[Saved data entries]
⟨
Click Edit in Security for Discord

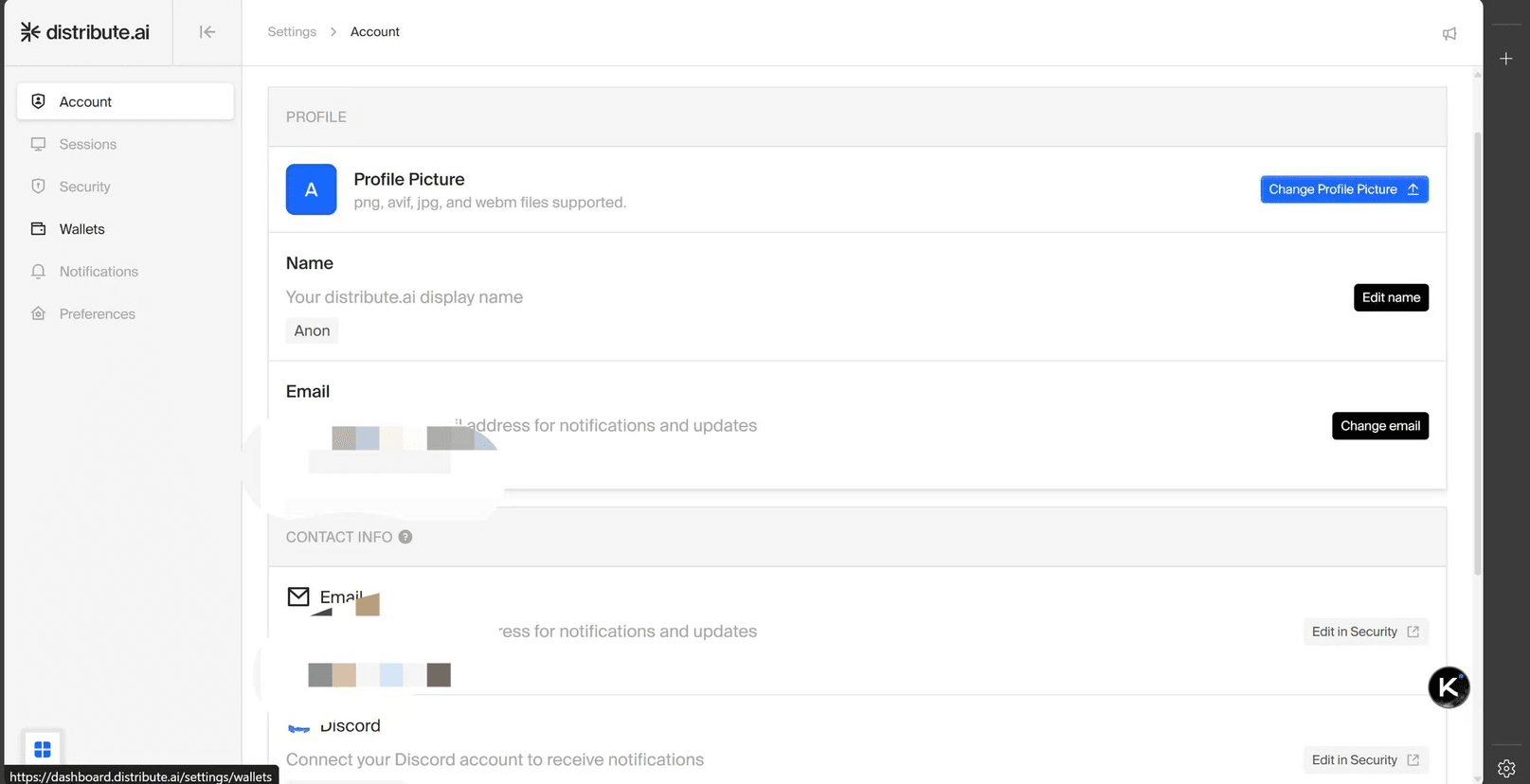point(1365,760)
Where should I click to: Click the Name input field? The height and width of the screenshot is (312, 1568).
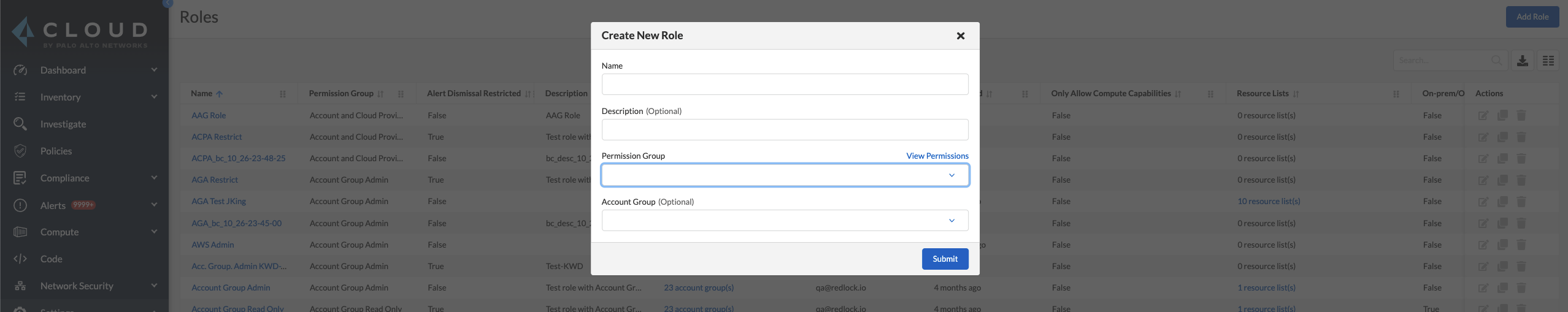pos(784,85)
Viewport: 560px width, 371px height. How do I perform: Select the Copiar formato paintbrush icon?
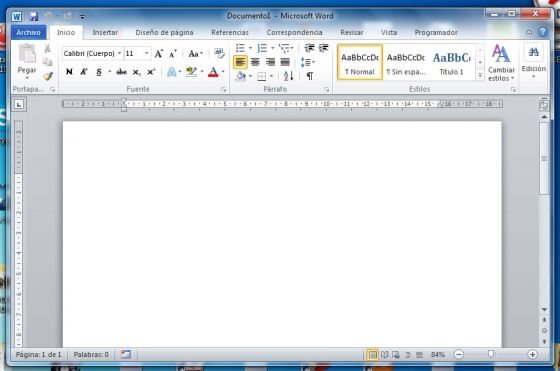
⟩
• _Problem_
All pictures must be left out. Reproduce exactly the lines from the one containing "Where should I" to the final line of the entries.

• _Answer for this exercise_
Where should I click to: Click the Name input field? The height and width of the screenshot is (312, 1568).
pos(784,85)
Viewport: 560px width, 371px height. How do I perform: Select the Copiar formato paintbrush icon?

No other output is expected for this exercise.